Co-Written by Shamsher Alam and Mohammad Niyaz Ahmad

In common-sense perspective, students of university and college are being considered as monolithic category. The advocators of students’ politics also credence to the same thought. However, they overlook that students are not a macro unit. They are very much divided on the line of castes, class, region, ideology and most importantly religion. They also assert according to these categories. In this context, the present paper attempts to analyze the students’ politics from micro standpoint. In other words, it tries to look into the possibilities of Muslim students’ politics in the higher educational institutions.

Minority Institutions and Students’ Politics  

There are two important institutions which attract Muslim students, these are Aligarh Muslim University (AMU) and Jamia Millia Islamia (JMI). Although, the former is not having the minority status, there is significant number of Muslim students in this very institution. The same is also enjoying the students’ union. Henceforth, there is chance of students’ activism. However, there is absence of party-based students’ politics unlike Jawaharlal Nehru University (JNU) and Delhi University (DU). The students and students’ leaders of AMU called themselves free from ideology. They explicitly do not adhere any party’s ideological premise. The students’ election is fought on the local issue. Student leaders try to mobilize students on the basis of region. The presence of Muslims students in AMU, led to their victory in students’ union election. However, in the name of Muslims students’ politics, there is absence of the Pasmanda Muslim discourse. This discourse never appears at the students’ political landscape.

Though, there is student union in AMU, it is not politically vibrant like JNU. The political vibrancy of this institution can also be understood with vivacity of movement for its minority status. Despite of formal and institutionalized body of students’ activism, there is lack of vigorous movement for its minority character. Time and again they have raised their voices on various issues. But they are unable to connect themselves with other progressive forces outside their campus. However, in recent time, the students’ activism gathered some momentum in the context of Citizenship (Amendment) Act (CAA).
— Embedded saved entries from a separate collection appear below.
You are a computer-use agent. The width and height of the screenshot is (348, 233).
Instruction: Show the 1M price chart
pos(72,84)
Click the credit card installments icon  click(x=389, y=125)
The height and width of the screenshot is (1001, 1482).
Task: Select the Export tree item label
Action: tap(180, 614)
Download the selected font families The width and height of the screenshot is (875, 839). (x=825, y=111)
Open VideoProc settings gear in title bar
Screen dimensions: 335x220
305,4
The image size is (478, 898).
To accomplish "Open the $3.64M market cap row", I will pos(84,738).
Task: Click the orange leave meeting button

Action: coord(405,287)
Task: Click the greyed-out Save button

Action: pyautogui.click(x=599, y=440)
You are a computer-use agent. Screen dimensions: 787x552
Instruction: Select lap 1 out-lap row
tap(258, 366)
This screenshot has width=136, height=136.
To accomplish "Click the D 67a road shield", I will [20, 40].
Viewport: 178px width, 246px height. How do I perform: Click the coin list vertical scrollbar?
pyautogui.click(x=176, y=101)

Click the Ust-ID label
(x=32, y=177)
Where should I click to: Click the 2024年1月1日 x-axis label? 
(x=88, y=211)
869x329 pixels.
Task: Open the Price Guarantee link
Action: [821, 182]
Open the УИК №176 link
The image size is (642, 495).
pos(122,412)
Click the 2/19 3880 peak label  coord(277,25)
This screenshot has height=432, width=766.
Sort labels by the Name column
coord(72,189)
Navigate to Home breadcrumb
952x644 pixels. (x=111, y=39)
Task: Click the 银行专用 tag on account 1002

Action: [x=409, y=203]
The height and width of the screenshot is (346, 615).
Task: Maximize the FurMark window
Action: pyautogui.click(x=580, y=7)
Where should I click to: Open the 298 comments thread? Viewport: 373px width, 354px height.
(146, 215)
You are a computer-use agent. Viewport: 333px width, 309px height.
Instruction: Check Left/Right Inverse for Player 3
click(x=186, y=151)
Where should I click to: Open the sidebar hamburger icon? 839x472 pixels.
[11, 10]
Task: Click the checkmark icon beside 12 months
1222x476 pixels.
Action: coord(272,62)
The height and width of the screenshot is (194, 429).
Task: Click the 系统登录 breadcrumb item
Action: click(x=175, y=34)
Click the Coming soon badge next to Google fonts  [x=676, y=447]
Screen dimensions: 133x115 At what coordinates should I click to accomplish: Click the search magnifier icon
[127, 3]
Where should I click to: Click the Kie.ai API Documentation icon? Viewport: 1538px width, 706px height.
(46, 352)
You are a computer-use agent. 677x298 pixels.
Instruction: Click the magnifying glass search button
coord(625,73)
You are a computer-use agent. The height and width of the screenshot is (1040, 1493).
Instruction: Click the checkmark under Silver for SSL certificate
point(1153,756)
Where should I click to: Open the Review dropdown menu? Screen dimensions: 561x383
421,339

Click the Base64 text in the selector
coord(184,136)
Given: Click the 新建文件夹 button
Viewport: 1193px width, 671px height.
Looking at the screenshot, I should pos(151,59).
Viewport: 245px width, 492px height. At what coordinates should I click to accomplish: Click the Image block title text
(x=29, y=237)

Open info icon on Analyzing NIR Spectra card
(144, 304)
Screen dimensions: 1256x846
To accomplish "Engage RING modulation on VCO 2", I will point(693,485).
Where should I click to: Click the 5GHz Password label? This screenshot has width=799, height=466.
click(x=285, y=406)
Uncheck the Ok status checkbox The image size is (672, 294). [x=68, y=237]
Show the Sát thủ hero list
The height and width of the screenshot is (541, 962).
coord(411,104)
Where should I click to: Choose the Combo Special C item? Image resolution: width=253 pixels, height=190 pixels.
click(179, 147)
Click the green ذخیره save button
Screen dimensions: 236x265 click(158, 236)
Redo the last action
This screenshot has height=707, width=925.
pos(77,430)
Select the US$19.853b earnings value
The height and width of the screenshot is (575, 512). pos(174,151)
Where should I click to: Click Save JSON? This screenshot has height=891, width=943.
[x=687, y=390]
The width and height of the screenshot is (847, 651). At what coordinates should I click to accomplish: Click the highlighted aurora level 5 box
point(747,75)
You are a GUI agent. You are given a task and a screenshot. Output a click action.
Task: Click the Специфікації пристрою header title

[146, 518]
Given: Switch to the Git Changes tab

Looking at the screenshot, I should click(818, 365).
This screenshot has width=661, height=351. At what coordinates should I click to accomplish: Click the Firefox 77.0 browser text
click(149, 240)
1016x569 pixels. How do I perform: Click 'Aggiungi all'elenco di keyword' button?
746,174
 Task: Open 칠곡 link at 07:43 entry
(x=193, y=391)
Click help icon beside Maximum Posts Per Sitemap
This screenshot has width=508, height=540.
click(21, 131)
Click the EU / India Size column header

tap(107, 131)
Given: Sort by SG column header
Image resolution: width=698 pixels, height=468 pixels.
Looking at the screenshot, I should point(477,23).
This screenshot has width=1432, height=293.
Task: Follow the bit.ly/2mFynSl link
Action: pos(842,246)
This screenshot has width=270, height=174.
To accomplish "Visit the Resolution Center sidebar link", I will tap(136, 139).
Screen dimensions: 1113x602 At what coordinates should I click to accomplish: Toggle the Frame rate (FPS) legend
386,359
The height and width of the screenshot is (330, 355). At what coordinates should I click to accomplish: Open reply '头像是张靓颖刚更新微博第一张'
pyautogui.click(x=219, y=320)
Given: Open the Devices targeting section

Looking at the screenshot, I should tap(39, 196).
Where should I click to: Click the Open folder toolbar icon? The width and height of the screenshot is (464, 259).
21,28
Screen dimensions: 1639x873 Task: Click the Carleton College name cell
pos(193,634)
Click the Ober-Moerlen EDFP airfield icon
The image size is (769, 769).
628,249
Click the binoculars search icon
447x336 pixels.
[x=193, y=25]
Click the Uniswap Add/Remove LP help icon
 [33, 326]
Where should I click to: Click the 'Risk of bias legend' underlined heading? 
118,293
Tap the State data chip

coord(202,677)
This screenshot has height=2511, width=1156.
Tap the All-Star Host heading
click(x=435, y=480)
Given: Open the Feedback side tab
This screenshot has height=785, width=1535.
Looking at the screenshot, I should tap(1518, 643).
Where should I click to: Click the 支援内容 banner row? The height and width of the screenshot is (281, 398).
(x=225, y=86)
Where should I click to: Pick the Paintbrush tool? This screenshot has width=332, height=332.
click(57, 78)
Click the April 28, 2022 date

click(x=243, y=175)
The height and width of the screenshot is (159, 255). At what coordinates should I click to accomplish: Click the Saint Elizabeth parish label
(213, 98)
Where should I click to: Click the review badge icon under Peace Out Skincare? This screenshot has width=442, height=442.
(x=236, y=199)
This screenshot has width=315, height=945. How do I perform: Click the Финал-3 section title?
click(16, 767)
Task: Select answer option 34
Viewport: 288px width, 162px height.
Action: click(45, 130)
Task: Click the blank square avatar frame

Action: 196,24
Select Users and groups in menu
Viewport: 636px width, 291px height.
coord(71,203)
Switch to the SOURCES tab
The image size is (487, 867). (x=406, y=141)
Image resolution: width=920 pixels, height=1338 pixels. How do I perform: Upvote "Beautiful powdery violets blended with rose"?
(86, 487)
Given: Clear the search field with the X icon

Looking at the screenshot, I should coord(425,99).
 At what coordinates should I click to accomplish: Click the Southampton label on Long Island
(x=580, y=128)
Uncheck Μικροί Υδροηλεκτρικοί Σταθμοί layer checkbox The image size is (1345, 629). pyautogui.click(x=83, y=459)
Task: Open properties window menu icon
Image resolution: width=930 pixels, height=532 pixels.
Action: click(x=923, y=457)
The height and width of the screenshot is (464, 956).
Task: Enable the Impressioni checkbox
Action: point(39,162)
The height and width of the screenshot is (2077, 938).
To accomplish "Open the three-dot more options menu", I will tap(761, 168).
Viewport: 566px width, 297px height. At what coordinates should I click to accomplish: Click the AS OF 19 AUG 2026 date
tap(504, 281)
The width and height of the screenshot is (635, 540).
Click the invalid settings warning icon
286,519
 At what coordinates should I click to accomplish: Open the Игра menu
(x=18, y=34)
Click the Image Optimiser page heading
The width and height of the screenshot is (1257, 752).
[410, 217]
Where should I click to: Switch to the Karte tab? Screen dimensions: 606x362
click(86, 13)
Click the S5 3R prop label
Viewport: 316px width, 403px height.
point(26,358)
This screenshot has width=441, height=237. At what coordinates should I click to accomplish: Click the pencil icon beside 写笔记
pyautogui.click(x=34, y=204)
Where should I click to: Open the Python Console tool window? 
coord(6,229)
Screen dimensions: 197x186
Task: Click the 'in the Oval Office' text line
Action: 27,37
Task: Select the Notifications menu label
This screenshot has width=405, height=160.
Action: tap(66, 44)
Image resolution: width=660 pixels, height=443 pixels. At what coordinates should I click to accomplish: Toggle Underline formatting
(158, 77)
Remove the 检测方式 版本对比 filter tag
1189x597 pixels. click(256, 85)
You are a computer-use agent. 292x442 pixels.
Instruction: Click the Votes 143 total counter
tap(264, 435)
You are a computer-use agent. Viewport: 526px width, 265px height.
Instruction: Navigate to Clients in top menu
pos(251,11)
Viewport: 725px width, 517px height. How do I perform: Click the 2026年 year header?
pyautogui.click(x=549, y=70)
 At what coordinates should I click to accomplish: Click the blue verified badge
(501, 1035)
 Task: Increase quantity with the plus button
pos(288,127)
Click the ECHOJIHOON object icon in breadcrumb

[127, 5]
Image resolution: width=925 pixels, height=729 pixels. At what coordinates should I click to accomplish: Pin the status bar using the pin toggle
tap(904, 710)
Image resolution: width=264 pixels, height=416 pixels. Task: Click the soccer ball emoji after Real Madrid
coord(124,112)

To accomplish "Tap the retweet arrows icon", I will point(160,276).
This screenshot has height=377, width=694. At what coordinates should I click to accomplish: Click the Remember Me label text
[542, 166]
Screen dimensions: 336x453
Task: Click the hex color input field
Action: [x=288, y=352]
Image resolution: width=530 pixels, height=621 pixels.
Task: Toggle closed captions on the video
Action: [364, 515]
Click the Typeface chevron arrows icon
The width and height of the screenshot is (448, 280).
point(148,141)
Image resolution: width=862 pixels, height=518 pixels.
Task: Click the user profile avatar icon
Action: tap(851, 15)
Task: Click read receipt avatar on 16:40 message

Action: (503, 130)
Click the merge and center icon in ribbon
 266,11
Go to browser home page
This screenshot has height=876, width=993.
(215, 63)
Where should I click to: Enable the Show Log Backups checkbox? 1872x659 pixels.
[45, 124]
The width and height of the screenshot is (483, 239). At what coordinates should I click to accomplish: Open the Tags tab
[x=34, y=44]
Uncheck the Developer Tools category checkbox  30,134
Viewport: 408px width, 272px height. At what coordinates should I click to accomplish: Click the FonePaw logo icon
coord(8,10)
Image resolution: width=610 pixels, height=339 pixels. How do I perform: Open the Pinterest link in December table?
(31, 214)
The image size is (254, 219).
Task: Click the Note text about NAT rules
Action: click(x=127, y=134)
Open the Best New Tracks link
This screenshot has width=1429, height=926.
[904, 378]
This led to arrest of ex-AMU student leader, Sharjeel Usmani.

JMI is not having students’ union election, it is banned. Although, there is lack of formal student union, the students’ activism emerged during the anti-CAA protest.  The lack of institutionalized leadership was felt during the anti-CAA movement. Had there been the students’ union the movement against CAA would have been successful. There would have been vigorous protest against the arrest of many students’ leaders during the anti-CAA movement. In this way, JMI despite of being the center of Muslim students, it could not become the harbinger of institutionalized students’ politics and activism. The lack of institutional support led to the personal loss and problems for many emerging students’ leaders.

Elite Institutions and Muslim Students’ Activism

The massive presence of any community in educational institutions could strengthen their bargaining power to win the election. In this context, it is worth mentioning that the representation of Muslims in higher education is below to their percentage of population. They are 5.2 percent at higher education level, according to All India Survey on Higher Education (2018-19). Although, they are adequately represented at the minority institutions such as JMI, their underrepresentation in the other elite institutions is established by Sachar Committee Report (SCR, 2006). Their weak presence in other elite higher educational institutions led to marginalization and dependent participation in students’ politics.

In this context, it is worth discussing about the JNU, an elite institution, and Muslims students’ political participation in the same. There is a commonsensical understanding about JNU, which talks about its secular and progressive character. However, as far as the representation of Muslims students’ leaders is concerned, it is a matter of grave concern. Most of the time, Muslims students are considered as vote bank by left oriented and other political parties. Generally, Joint secretary and vice-president posts are being offered to them. They also contest election for the post of councilors in few school councillors, particularly in the School of Language, Literature & Cultural Studies (SLL&CS). Very few Muslim students are getting chance to fight election in other schools such as School of Social Sciences (SSS). The implicit reason is their low presence in these schools unlike SLL&CS.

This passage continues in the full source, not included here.